Ranked number one in World Economic Forum’s Global Gender Gap Index, Iceland has championed the cause of women rights and had made it illegal to pay women and men differently on the basis of their gender in as early as 1963.
The system was in works since 2012 and in June last year the ‘Act on Equal Status and Equal Rights of Women and Men’ was amended making it mandatory for organization with 25 or more employees to get certified by a certification body confirming that the payroll system and its implementation comply with the requirements of the law.
Enterprises and institutions with 250 or more employees have to get certified by the end of 2018, with 150-249 employees have to get certified by the end of 2019, those with 90-149 employees by the end of 2020 and institutions employing 25-89 people will have to get certified no later than December 31 2021. The licenses will have to be renewed every 3 years, the law states.
The quantum of penalty has not been detailed but the law clearly states that the penalty for failing to comply with the law could amount up to ISK 50,000 per day.

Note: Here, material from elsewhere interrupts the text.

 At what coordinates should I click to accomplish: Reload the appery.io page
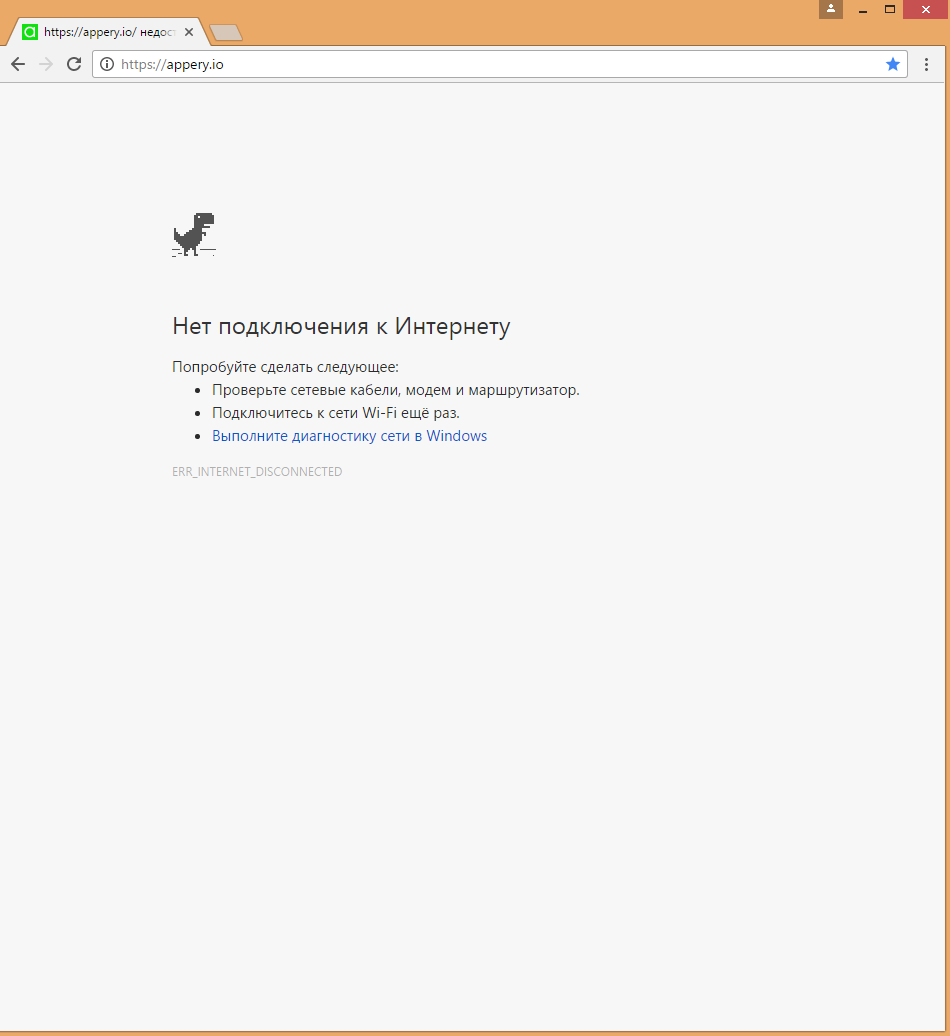[74, 64]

The Equal Pay Standard, is a system developed by Icelandic trade unions, the employers’ confederation and government officials, as stated by the Icelandic Women's Rights Association. The association further states that “One of the main reasons women work fewer hours in Iceland than men, is that women are performing unpaid labor in the home and for the family. We at the Icelandic Women’s Rights Association believe that we need to look to the larger unadjusted figure to measure the gender pay gap, not the lower figure adjusted for working hours. Women in Iceland have walked out of their jobs five times in the last 42 years to protest the gender pay gap.”

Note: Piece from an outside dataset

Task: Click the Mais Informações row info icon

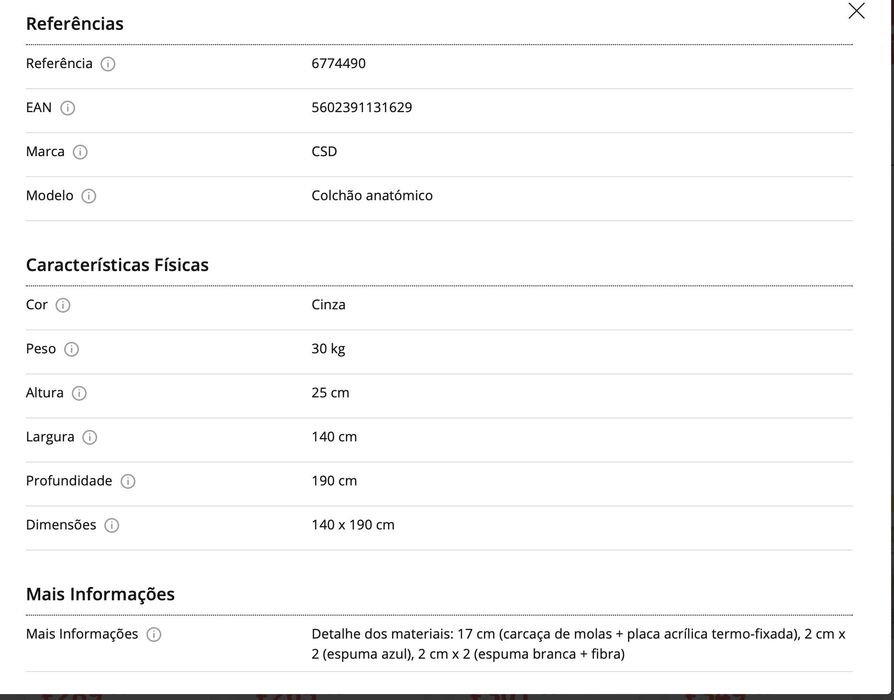Action: [x=154, y=634]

The current coalition government in its ‘Agreement’ for coalition had affirmed its commitment to equal pay certification stating that “Deliberate steps will be taken to eradicate gender-based wage discrimination. For this purpose, it will be necessary, amongst other things, to publicise the gender pay-gap more prominently, e.g. in companies’ annual financial statements. It must be ensured that comparable jobs are evaluated in a comparable manner, in accordance with the demands that are made of enterprises according to law and that are supposed to be reflected in the new Equal Pay Standard.”